──────── DATASET CONTENT ────────
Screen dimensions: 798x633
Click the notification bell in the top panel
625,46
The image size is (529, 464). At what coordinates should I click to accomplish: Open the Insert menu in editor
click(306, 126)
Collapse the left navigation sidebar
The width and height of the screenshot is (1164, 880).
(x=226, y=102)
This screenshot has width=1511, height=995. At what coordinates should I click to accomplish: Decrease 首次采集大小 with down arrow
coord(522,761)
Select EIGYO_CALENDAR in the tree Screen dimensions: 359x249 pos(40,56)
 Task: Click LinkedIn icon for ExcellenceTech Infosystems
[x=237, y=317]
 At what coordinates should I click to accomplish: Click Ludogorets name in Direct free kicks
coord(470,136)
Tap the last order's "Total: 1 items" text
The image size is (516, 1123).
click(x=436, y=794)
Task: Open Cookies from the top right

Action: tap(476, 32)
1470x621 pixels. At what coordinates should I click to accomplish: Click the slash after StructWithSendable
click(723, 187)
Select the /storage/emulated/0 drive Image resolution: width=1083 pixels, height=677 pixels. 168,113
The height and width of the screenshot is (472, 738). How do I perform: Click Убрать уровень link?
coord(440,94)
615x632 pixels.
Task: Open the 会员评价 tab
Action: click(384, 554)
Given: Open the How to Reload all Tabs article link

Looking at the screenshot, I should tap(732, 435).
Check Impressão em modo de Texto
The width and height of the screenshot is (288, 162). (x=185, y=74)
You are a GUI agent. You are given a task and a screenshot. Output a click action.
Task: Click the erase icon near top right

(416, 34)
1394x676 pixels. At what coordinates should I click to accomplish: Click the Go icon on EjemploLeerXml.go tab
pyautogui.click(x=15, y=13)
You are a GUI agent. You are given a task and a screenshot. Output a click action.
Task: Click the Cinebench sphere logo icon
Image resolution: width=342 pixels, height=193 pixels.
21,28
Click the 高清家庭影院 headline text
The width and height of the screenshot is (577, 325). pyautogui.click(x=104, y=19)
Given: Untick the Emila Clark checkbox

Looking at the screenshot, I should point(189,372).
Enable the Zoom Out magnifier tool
────────
--- EXERCISE PROMPT ---
Please reproduce every line of the listing above verbatim.

--- SOLUTION TO THE EXERCISE ---
Screen dimensions: 798x633
Click the notification bell in the top panel
625,46
The image size is (529, 464). At what coordinates should I click to accomplish: Open the Insert menu in editor
click(306, 126)
Collapse the left navigation sidebar
The width and height of the screenshot is (1164, 880).
(x=226, y=102)
This screenshot has width=1511, height=995. At what coordinates should I click to accomplish: Decrease 首次采集大小 with down arrow
coord(522,761)
Select EIGYO_CALENDAR in the tree Screen dimensions: 359x249 pos(40,56)
 Task: Click LinkedIn icon for ExcellenceTech Infosystems
[x=237, y=317]
 At what coordinates should I click to accomplish: Click Ludogorets name in Direct free kicks
coord(470,136)
Tap the last order's "Total: 1 items" text
The image size is (516, 1123).
click(x=436, y=794)
Task: Open Cookies from the top right

Action: tap(476, 32)
1470x621 pixels. At what coordinates should I click to accomplish: Click the slash after StructWithSendable
click(723, 187)
Select the /storage/emulated/0 drive Image resolution: width=1083 pixels, height=677 pixels. 168,113
The height and width of the screenshot is (472, 738). How do I perform: Click Убрать уровень link?
coord(440,94)
615x632 pixels.
Task: Open the 会员评价 tab
Action: click(384, 554)
Given: Open the How to Reload all Tabs article link

Looking at the screenshot, I should tap(732, 435).
Check Impressão em modo de Texto
The width and height of the screenshot is (288, 162). (x=185, y=74)
You are a GUI agent. You are given a task and a screenshot. Output a click action.
Task: Click the erase icon near top right

(416, 34)
1394x676 pixels. At what coordinates should I click to accomplish: Click the Go icon on EjemploLeerXml.go tab
pyautogui.click(x=15, y=13)
You are a GUI agent. You are given a task and a screenshot. Output a click action.
Task: Click the Cinebench sphere logo icon
Image resolution: width=342 pixels, height=193 pixels.
21,28
Click the 高清家庭影院 headline text
The width and height of the screenshot is (577, 325). pyautogui.click(x=104, y=19)
Given: Untick the Emila Clark checkbox

Looking at the screenshot, I should point(189,372).
Enable the Zoom Out magnifier tool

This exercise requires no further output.